It's not every day when you open your local paper and see a full color, full page, non-fiction personal memoir.
I found this (opens a PDF file) autobiographical one-page comic to be observant and sweet. Editor/cartoonist Clay McCuistion wrote and drew "How We Got Gay Married" for the September 5, 2008 edition of the Concord Monitor. The out of the box editorial decision to publish this deserves a round of applause.
A fellow editor at the paper, Felice Belman, in a September 9th editorial, repsonded to criticism that the comic was "garbage" and promoted "sodomy." She defended the editorial decision:
It's not every day when you get to see a local, personal story told in sequnetial art in the local paper -- although with Felice and Clay around, maybe it'll happen more often. The comic prompted a few letters of heartfelt support. This one, reprinted in its entirety, was especially poignant:"Actually, the comic strip struck me as rather tame. It certainly wasn't about sex. In fact, no one at the wedding even kissed - at least in the cartoon version. Much of the comic strip described a ceremony like any other wedding: fretting over the menu and tossing the bouquet; a justice of the peace who arrived late and employers (me!) who left early. Some of it was uniquely McCuistion's - like the guest who played video games at the party.

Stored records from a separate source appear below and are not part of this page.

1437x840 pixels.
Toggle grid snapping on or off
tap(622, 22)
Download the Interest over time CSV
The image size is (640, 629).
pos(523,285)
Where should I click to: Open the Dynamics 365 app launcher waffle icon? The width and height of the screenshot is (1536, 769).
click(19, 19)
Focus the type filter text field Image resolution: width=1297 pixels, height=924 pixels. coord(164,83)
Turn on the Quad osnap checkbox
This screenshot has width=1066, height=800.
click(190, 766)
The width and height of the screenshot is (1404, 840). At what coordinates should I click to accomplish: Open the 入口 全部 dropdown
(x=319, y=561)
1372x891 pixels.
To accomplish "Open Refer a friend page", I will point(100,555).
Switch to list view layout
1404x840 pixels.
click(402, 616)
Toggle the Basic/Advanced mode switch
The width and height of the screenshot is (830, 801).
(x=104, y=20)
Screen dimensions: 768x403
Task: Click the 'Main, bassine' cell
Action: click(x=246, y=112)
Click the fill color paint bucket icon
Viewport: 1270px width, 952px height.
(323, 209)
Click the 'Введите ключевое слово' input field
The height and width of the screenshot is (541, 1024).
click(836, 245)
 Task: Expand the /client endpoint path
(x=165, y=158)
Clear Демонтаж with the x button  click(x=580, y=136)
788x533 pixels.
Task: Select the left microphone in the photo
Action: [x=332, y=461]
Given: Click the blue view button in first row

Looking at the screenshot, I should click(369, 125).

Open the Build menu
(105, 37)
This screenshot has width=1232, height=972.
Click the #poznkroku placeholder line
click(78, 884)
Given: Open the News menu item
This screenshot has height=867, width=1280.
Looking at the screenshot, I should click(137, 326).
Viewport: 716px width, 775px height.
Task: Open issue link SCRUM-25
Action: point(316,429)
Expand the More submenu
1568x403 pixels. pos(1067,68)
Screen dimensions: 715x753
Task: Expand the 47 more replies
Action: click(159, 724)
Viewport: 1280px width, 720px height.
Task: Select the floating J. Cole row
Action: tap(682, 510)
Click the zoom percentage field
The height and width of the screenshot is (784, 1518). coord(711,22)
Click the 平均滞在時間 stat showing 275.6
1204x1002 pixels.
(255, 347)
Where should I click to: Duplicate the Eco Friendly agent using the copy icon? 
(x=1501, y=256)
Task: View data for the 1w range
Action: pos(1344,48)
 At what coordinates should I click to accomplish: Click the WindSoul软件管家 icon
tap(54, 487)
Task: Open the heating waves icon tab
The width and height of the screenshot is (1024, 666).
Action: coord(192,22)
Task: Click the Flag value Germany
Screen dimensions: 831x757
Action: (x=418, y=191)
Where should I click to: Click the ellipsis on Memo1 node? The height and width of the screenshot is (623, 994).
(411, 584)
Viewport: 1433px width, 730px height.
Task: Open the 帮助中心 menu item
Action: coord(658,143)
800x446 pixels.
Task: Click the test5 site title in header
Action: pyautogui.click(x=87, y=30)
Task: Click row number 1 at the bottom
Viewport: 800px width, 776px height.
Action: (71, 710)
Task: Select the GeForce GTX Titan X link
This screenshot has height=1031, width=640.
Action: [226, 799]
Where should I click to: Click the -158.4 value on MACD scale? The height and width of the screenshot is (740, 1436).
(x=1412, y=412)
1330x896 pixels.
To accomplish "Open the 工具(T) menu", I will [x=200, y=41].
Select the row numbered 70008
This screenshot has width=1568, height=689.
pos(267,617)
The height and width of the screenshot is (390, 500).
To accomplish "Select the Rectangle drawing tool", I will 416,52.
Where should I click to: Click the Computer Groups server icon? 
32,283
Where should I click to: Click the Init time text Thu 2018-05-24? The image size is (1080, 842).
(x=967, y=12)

"Of course, not all comic strips are for children. The critically acclaimed Persepolis, Marjane Satrapi's 2001 memoir about growing up in authoritarian Iran, for instance, is told completely through black-and-white cartoons. That doesn't mean we're not mindful of what we put in the newspaper. But McCuistion's cartoon was promoted on the front page and the title of the strip - 'How we got gay married' - certainly wasn't subtle. Parents reading the Monitor with their children shouldn't have felt surprised by the comic's content"
"Clay McCuiston's gay marriage cartoon page - check it out: a full-page cartoon, no less - cannot be ignored (Monitor Friday page, Sept. 5). Congratulations are due to him and his partner, even though he didn't feel the event was historic.
"Granted, I'll be 80 this January and my wife/partner and I have been through all the years when "playing a role" was the only way we could keep our jobs, but we still don't think we've really come to the place in our lives where a cartoon is the best descriptor.
"Happily, Kay and I lived long enough to take advantage of having a civil union this past February. We felt so rewarded to have this validation of the 28 years we've been together. The intangible and unexplained new feelings of respect and inclusion we've experienced ever since have been the hallmark of what the civil union did for us.
"Cartoon? No! Historic? Yes! Blessed? You bet!"